For the first two years I worked five days a week. I gave padel lessons to support my dream. When I started climbing the rankings, the working days decreased, and the travelling and workouts increased. I was lucky, because the girls who had been number 1 in the years before my advent didn’t earn what they deserved…. I happened to be in the right place at the right time, just when padel was starting to expand like wildfire in so many different countries. But this is just the beginning, I’m sure about it, in five years the movement will be even bigger and more structured. And I hope it can reach huge stages, like the Olympic Games. I’m striving to achieve this goal and I’m working to ensure that my colleagues of the present and especially of the future can play and live their careers in the best conditions. I’ve so many things to focus on and it’s tiring, but I enjoy being part of this evolution.”
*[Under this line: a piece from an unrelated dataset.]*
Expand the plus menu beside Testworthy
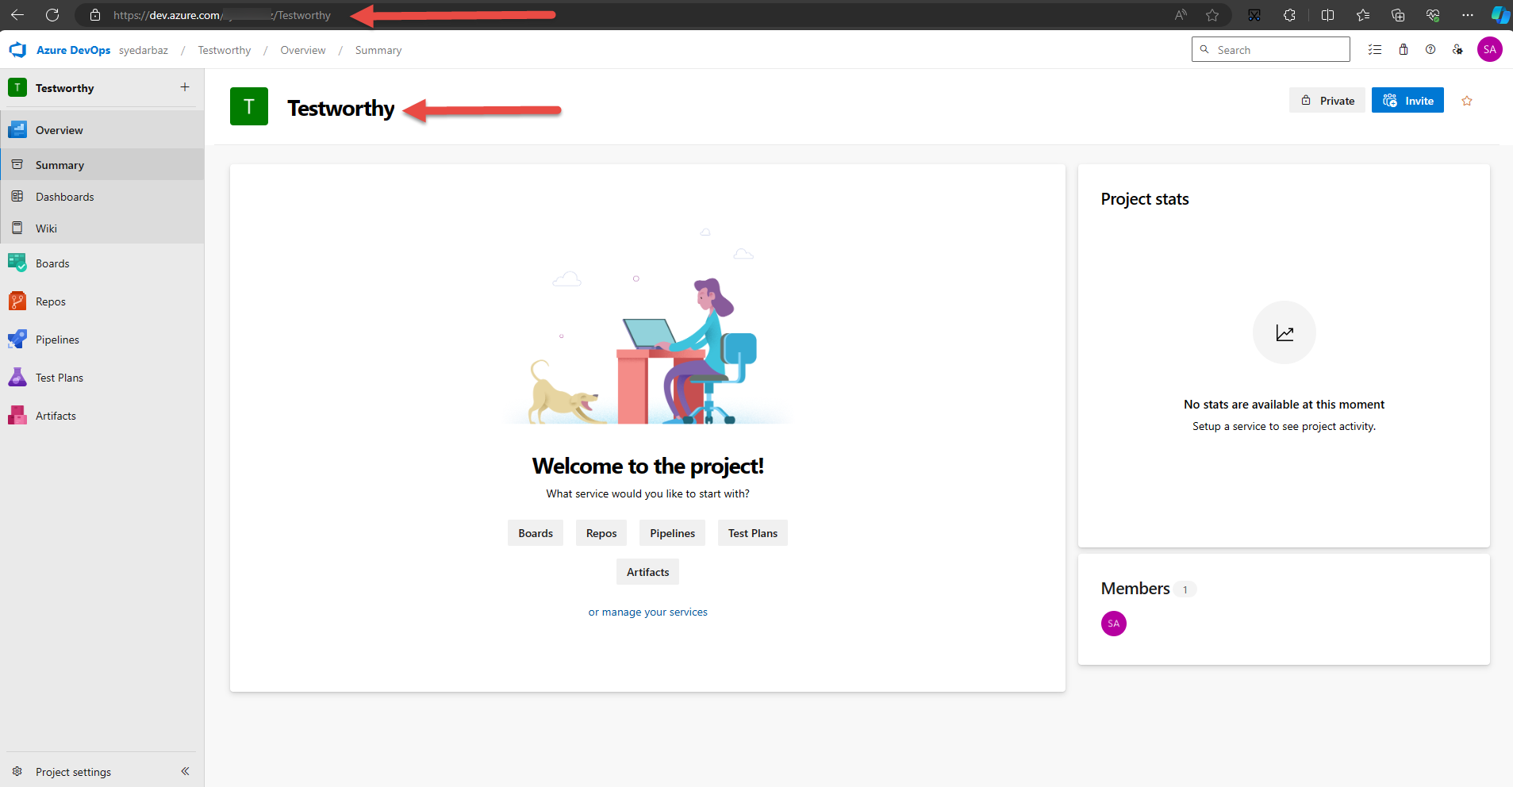The image size is (1513, 787). point(185,87)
Within this constant shifting of focus, Gemma also manages to enjoy one of the greatest privileges of professional ‘padelistas’: the chance to jump from plane to plane and merge with different and unknown cultures. Her typical vibora traces lethal trajectories in every latitude of the globe week after week, and it was during one of these trips that we came across her inspiring testimony. We’re at the Platys Center in Verona, where the number one in the world joined Italian champion Carolina Orsi in order to celebrate the aggregative power of padel. We are in Italy, in the country that has now become a second home for the Spanish talent. We are, above all, inside a virtuous process: the dissemination of the padel verb.
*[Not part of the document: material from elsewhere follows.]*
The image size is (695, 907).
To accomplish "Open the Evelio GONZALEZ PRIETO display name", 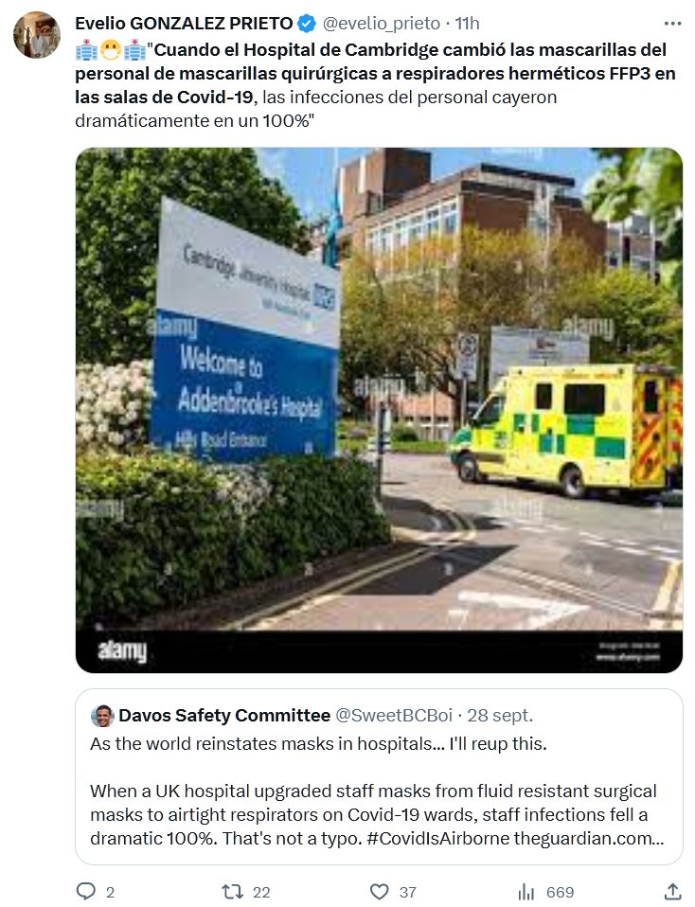I will tap(184, 23).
“I love to travel thanks to padel, it allows me to learn about different cultures, to explore and understand them. Padel is a profession, but also a pleasure. When I’m not playing I immerse myself in the museums and gastronomy of each place. I have a special relationship with Italy, I am a member of the Circolo Canottieri Aniene in Rome and every time I go to the capital I feel like family. These events help make padel known and bring people closer to the sport. It is essential to organise them everywhere, the 2032 Olympics are just around the corner and I hope that by taking padel to countries like the United States, Australia or Eastern Europe and the Far East in general, it’ll be possible for our sport to be selected. After all, it’ll be only a matter of time. Again”.